April 26, 2016 - dianarose
cant sell redcards/mental health
ok so ive worked for target for about 2 months now, and everything is pretty chill most of the time since i live in a smaller town so redcards arent super pushed. But they still are, i still have to ask every guest, and talk about cartwheel. I’d usually get one almost everyday and once got 3 in a row. But i havent gotten any the past few days and its effecting my job/performance. I try really hard to talk about it but either they cut me off or dont have a check with them or just say no. I want to be like,”please get one so i dont lose my job.” my first redcard i had to ask my mom to get one from me just so they would stop bothering me about it. I can be really shy/quiet or i feel like ill get yelled at if i keep pushing it. I also suffer from depression/ bpd (borderline personality disorder) so when i dont get a redcard i instantly get really really upset and try not to show it at my job.
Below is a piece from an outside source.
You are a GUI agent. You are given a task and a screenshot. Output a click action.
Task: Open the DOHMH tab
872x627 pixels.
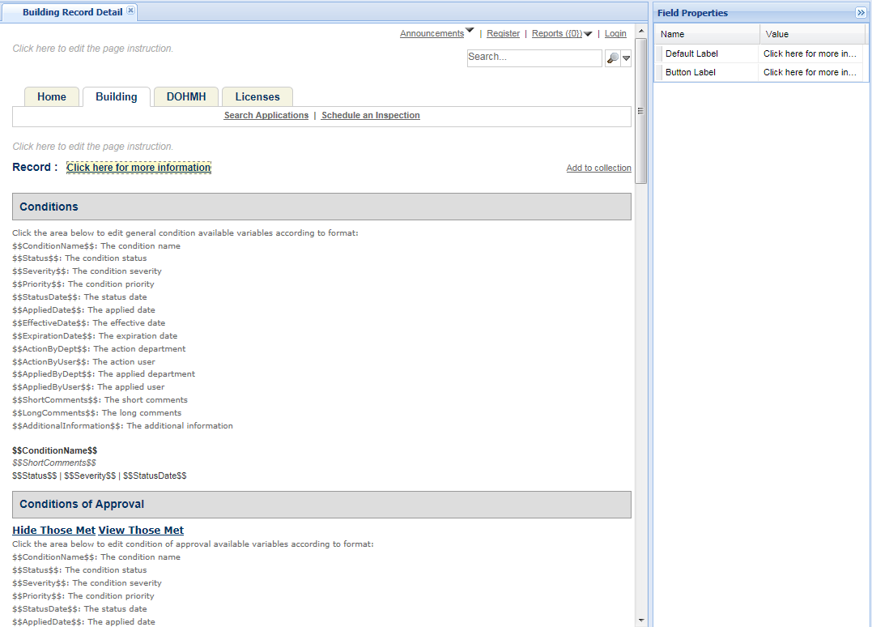coord(186,96)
I dont feel i should tell anyone at work im suicidal/ on meds because thats something i dont think they want to deal with. But when i do a bad job it just adds on to what i already struggle with/not being good enough etc.Im a fast cashier, probably one of the fastest and always am good at everything else. but redcard wise I dont know what to do or say and it doesnt seem to be working. I cant quit because i really need this job to pay for school/basic necessities. Is there any advice i could have?